The task >> Please transcribe, word for word, the line containing "Open the Bought To Open transaction label" and every line after it through the end of the records below, and nothing else.

Data supplied >>
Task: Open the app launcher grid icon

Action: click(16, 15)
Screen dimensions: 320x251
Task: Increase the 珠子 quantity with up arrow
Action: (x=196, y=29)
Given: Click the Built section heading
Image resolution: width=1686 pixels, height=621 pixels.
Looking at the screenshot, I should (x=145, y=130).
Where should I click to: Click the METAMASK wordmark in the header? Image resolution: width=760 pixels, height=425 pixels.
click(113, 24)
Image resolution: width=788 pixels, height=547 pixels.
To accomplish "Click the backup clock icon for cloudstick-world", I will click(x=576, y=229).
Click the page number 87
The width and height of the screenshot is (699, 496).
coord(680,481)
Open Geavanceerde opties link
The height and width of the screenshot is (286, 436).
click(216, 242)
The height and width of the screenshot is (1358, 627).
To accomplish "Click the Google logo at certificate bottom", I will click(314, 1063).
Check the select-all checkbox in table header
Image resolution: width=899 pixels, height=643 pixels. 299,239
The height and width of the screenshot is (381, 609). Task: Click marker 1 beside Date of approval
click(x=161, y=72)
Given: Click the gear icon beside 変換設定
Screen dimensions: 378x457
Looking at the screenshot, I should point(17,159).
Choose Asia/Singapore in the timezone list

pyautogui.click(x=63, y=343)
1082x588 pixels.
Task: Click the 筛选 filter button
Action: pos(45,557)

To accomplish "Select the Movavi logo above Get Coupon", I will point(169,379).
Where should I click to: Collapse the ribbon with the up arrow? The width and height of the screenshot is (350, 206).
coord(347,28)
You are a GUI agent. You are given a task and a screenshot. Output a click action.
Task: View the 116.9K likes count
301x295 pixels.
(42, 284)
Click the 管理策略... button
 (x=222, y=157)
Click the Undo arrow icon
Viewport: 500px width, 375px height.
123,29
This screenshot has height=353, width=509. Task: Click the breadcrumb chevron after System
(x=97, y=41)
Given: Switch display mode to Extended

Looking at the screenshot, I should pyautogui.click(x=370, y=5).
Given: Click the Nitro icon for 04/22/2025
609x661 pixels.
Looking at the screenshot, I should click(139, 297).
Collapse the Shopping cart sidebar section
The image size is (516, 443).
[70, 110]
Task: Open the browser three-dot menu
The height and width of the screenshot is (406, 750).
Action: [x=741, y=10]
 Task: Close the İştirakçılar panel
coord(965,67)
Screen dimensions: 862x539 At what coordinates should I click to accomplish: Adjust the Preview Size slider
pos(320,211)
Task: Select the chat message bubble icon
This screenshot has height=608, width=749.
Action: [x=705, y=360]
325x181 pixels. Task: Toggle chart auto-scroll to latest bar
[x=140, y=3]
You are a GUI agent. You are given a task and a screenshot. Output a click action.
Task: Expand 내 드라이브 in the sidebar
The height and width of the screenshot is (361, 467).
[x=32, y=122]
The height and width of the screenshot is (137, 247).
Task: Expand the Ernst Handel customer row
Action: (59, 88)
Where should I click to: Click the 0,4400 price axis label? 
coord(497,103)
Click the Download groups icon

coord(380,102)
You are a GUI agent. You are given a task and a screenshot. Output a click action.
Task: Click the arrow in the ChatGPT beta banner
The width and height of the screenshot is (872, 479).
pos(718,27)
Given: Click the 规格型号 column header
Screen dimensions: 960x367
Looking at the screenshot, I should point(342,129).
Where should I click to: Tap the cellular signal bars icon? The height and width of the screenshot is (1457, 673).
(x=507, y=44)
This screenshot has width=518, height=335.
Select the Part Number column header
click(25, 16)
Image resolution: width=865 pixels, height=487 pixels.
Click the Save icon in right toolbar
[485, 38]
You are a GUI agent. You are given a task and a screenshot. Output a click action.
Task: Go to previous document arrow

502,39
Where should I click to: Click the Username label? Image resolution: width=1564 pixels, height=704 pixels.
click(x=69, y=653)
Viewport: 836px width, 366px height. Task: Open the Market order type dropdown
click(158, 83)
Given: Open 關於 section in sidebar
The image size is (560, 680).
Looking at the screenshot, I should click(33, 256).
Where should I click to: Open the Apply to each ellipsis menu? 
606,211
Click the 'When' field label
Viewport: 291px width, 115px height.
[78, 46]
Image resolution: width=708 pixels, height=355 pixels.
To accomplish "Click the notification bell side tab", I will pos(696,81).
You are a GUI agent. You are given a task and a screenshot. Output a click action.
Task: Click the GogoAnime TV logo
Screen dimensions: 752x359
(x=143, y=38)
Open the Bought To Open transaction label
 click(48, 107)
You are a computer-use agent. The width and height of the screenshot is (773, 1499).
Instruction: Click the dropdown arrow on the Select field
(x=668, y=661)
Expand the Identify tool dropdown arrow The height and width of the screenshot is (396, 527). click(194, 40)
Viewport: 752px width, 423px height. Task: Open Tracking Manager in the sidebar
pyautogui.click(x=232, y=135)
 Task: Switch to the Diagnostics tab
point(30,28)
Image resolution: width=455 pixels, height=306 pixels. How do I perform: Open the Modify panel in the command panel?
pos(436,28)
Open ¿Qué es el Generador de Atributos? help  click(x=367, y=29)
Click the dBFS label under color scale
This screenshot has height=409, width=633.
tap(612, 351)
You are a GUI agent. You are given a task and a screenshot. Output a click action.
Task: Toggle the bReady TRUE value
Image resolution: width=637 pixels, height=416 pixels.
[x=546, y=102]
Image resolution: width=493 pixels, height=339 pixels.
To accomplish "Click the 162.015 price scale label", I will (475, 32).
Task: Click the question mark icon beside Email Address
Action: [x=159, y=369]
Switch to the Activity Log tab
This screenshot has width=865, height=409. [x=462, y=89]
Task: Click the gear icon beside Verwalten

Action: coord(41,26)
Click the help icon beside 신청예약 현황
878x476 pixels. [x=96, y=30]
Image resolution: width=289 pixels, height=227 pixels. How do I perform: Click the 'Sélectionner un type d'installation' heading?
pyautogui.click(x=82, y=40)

Your solution >>
Open the Bought To Open transaction label
 click(48, 107)
You are a computer-use agent. The width and height of the screenshot is (773, 1499).
Instruction: Click the dropdown arrow on the Select field
(x=668, y=661)
Expand the Identify tool dropdown arrow The height and width of the screenshot is (396, 527). click(194, 40)
Viewport: 752px width, 423px height. Task: Open Tracking Manager in the sidebar
pyautogui.click(x=232, y=135)
 Task: Switch to the Diagnostics tab
point(30,28)
Image resolution: width=455 pixels, height=306 pixels. How do I perform: Open the Modify panel in the command panel?
pos(436,28)
Open ¿Qué es el Generador de Atributos? help  click(x=367, y=29)
Click the dBFS label under color scale
This screenshot has height=409, width=633.
tap(612, 351)
You are a GUI agent. You are given a task and a screenshot. Output a click action.
Task: Toggle the bReady TRUE value
Image resolution: width=637 pixels, height=416 pixels.
[x=546, y=102]
Image resolution: width=493 pixels, height=339 pixels.
To accomplish "Click the 162.015 price scale label", I will (475, 32).
Task: Click the question mark icon beside Email Address
Action: [x=159, y=369]
Switch to the Activity Log tab
This screenshot has width=865, height=409. [x=462, y=89]
Task: Click the gear icon beside Verwalten

Action: coord(41,26)
Click the help icon beside 신청예약 현황
878x476 pixels. [x=96, y=30]
Image resolution: width=289 pixels, height=227 pixels. How do I perform: Click the 'Sélectionner un type d'installation' heading?
pyautogui.click(x=82, y=40)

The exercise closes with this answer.